Democracy's aim is to make cooperative life possible, according to the majority's decision together with consideration of the minority's views.

Now it seems that the judges, Aharon Barak and his colleagues, are creating a barren value system, a pseudo- supernatural system not dependent at all on the people's will. Barak has his own "Torah" that is mightier than the opinion of millions of citizens.

Barak himself understood that such a proposition is problematic, and therefore felt the need to explain why judges should have unlimited power. So he turns the tables and says that precisely because a judge is not elected he is permitted "to resist the day-to-day waves in order to express society's long-range fundamental objectives, and not momentary short-range needs." In his opinion, "there is no one to compare to a judge -- who benefits from independence, and who is not elected every few years -- for being the one to properly express the nation's fundamental values.

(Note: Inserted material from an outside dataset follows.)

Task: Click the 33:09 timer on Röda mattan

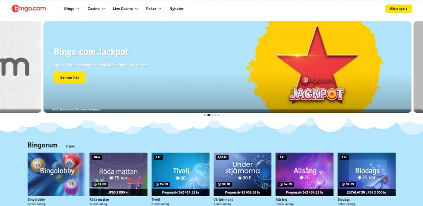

The judge more than any other . . . is both able and fitted to express the fundamental concepts of the nation. Being free of the need to be regularly reelected is precisely what saves the judge from needing to express transient fashions. This independence gives him the ability and the power to express our most profound values, which are sometimes likely to be unpopular."

In other words, democracy, according to Barak, is by its very nature and essence problematic, since the representatives are dependent upon the nation's desires and must realize their wants. If the democratic process makes representatives dependent upon the nation's will, and aware that they must faithfully represent the citizens who elected them, that is, according to Barak, a most dangerous situation. In such a case the High Court justices are needed, since they have "a terrific advantage" in that they are not chosen by the public. These judges, according to Barak's approach, can save the nation from itself and bring it back to its "profound values," which the nation itself is not aware of, and with which it does not even agree. The judges can in that case force the people to adopt various "long- range objectives" even against their will.

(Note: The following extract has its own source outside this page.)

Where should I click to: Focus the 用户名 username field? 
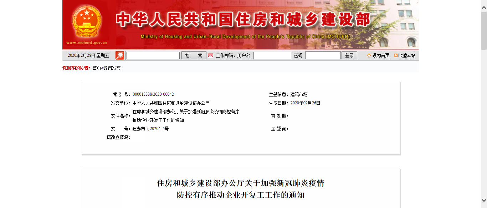(x=272, y=55)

The question only remains why there is any need at all for democratic elections every four years for a parliament to represent the nation's will. According to chief justice Barak's claim, it is impossible to rely on these representatives, since occasionally "society is not true to itself." Let us cancel the elections and the Knesset, then, and be satisfied with being ruled by a oligarchy of Barak and his colleagues. They can sit by themselves and decide every time what is best for the nation.

Barak's belief in the unlimited power of the High Court aims at totally demolishing the democratic structure of the State of Israel. Although we do not see any kedushah in a parliamentary democracy, it is surely preferable to the judicial imperialism that Justice Barak is advocating. It is understandable -- and bitter experience, too, proves it -- that this approach tends to harm religious matters more than all others. For this reason Barak's speeches and acts in this area are especially dangerous for the Torah- observant.

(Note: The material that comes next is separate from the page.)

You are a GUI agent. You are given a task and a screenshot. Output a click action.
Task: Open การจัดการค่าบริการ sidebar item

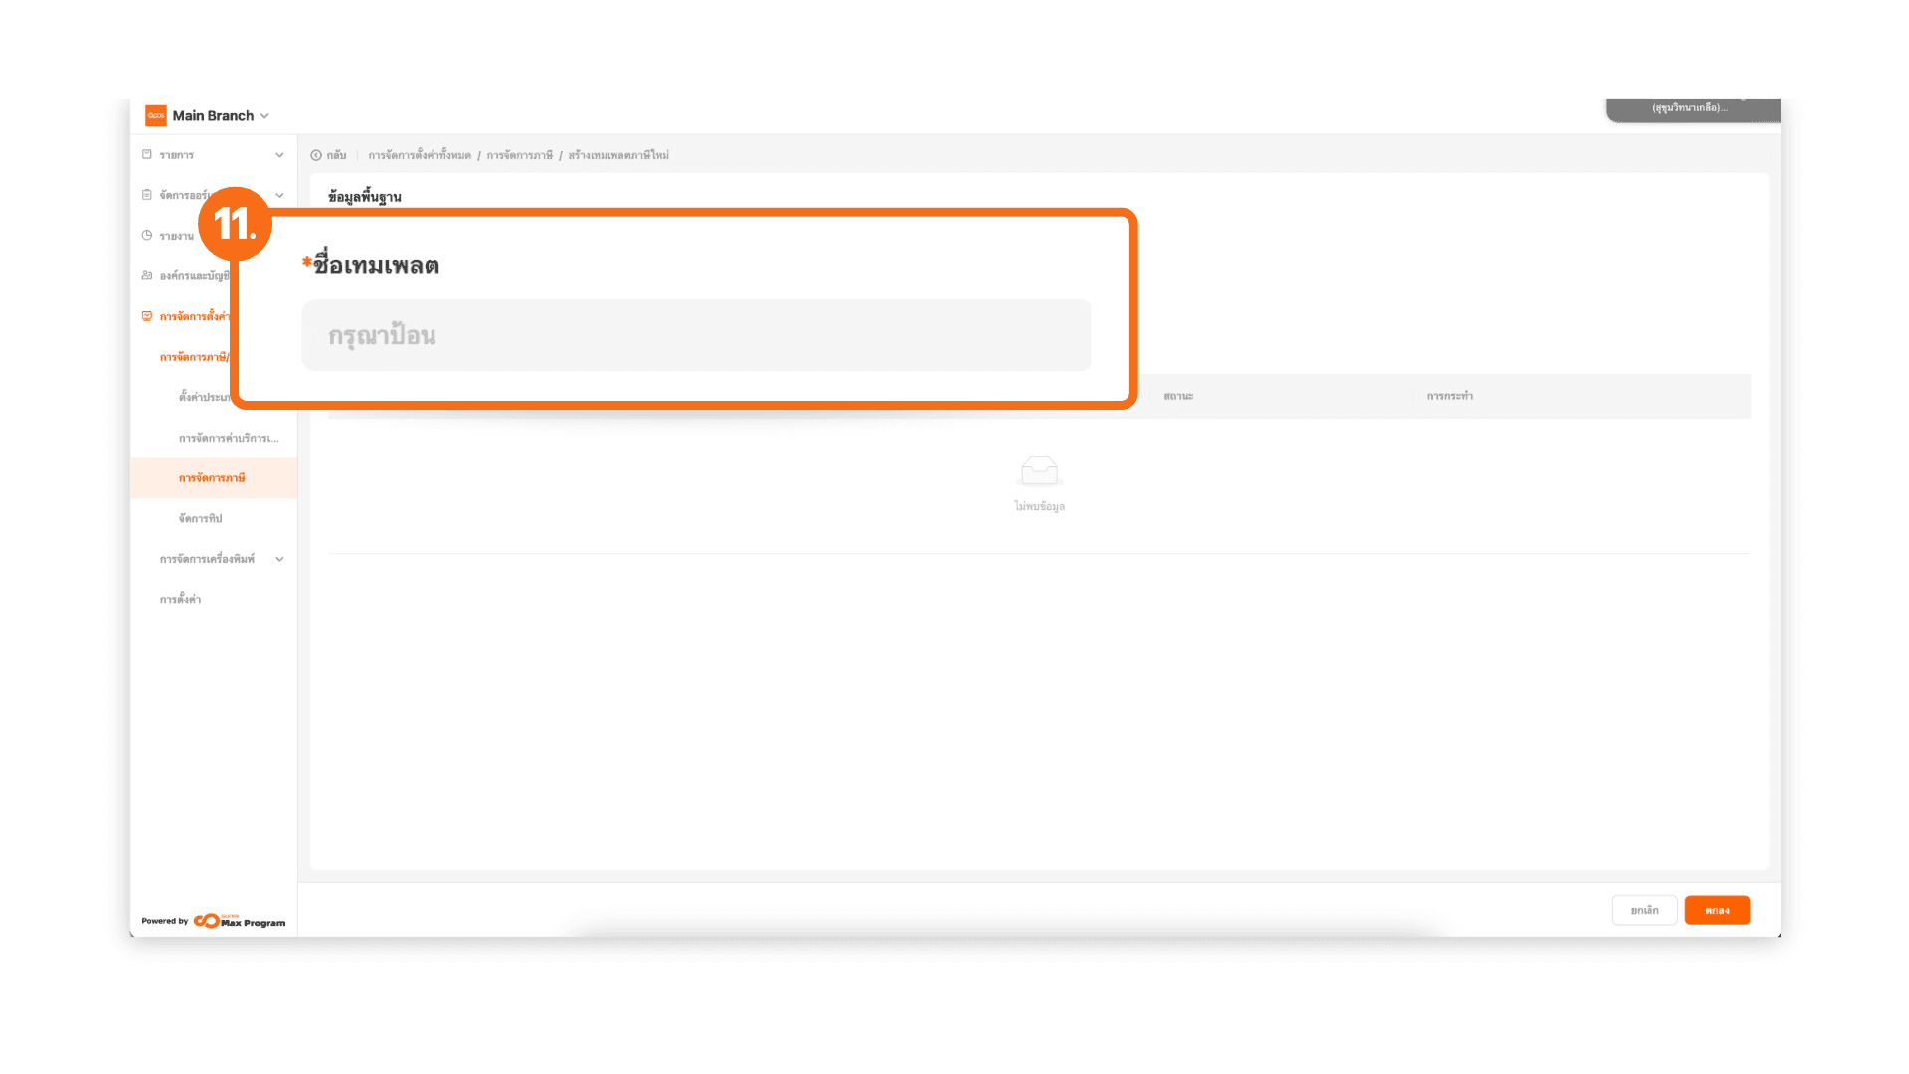(229, 438)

A parliamentary democracy is the "lesser of two evils," a makeshift compromise that allows us to survive in a secular state until Moshiach comes and the Creator removes the non-Torah government from Eretz Yisroel in favor of the Torah's rule. Through this compromise we are able to maintain our minimum needs, and to protect what is still left of genuine Judaism among the general populace against the attempts of the anti- religious to uproot everything.

However, should the moment ever arrive that Barak's pretentious approach is accepted, and it is agreed on that his "sense of judgment" should override the will of the nation, then we will have a real problem. The problem is, in fact, liable to become severe in the future because of Barak's views concerning the separation of religion from the state. This is, then, not merely the revolting pretentiousness of one individual who aspires to be the "Big Brother" of the nation; it is an extremely severe threat to the existence of religious life in the Holy Land.